[llvm] b6e2796 - [X86][TwoAddressInstructionPass] Teach tryInstructionCommute to continue checking for commutable FMA operands in more cases.

Sun Mar 1 16:38:57 PST 2020

Author: Craig Topper
Date: 2020-03-01T16:38:08-08:00
New Revision: b6e2796114d08aadfabe8c889b5d96e6bc4f5e0e

URL: https://github.com/llvm/llvm-project/commit/b6e2796114d08aadfabe8c889b5d96e6bc4f5e0e
DIFF: https://github.com/llvm/llvm-project/commit/b6e2796114d08aadfabe8c889b5d96e6bc4f5e0e.diff

LOG: [X86][TwoAddressInstructionPass] Teach tryInstructionCommute to continue checking for commutable FMA operands in more cases.

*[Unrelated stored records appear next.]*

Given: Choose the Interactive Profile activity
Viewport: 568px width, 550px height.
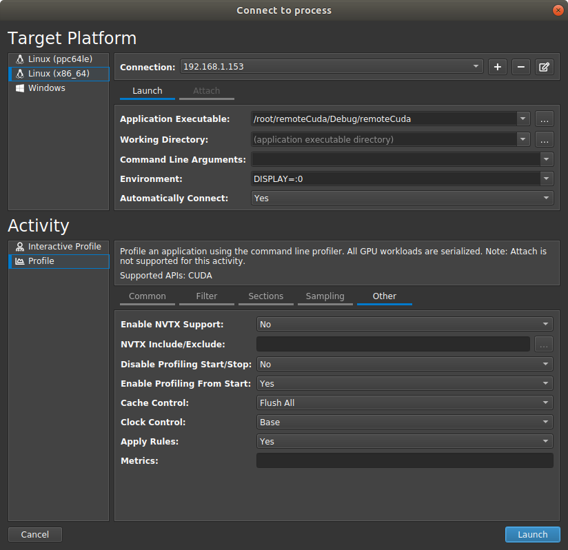Looking at the screenshot, I should pyautogui.click(x=64, y=247).
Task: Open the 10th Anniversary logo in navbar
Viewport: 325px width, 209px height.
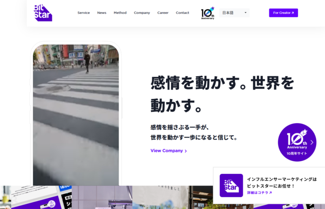Action: (208, 13)
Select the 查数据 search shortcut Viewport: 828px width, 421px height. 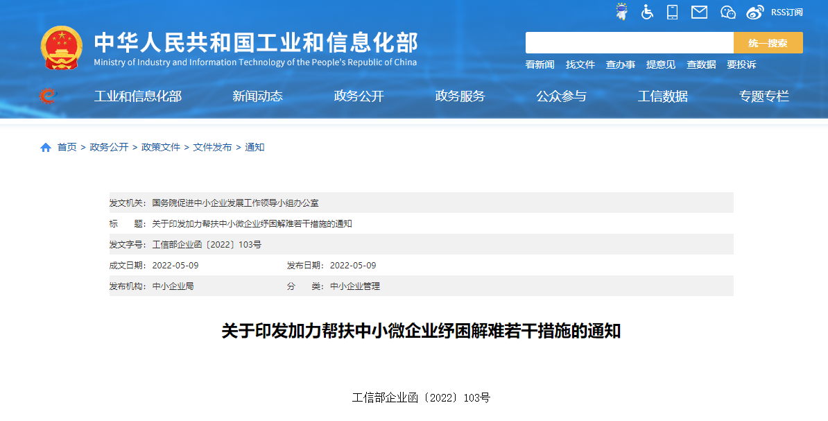tap(701, 65)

Previously we would only check for another commutable operand if the first commute was an aggressive commute.

But if we have two kill operands and neither is tied to the def at the start, we should consider both operands as the one to use as the new def.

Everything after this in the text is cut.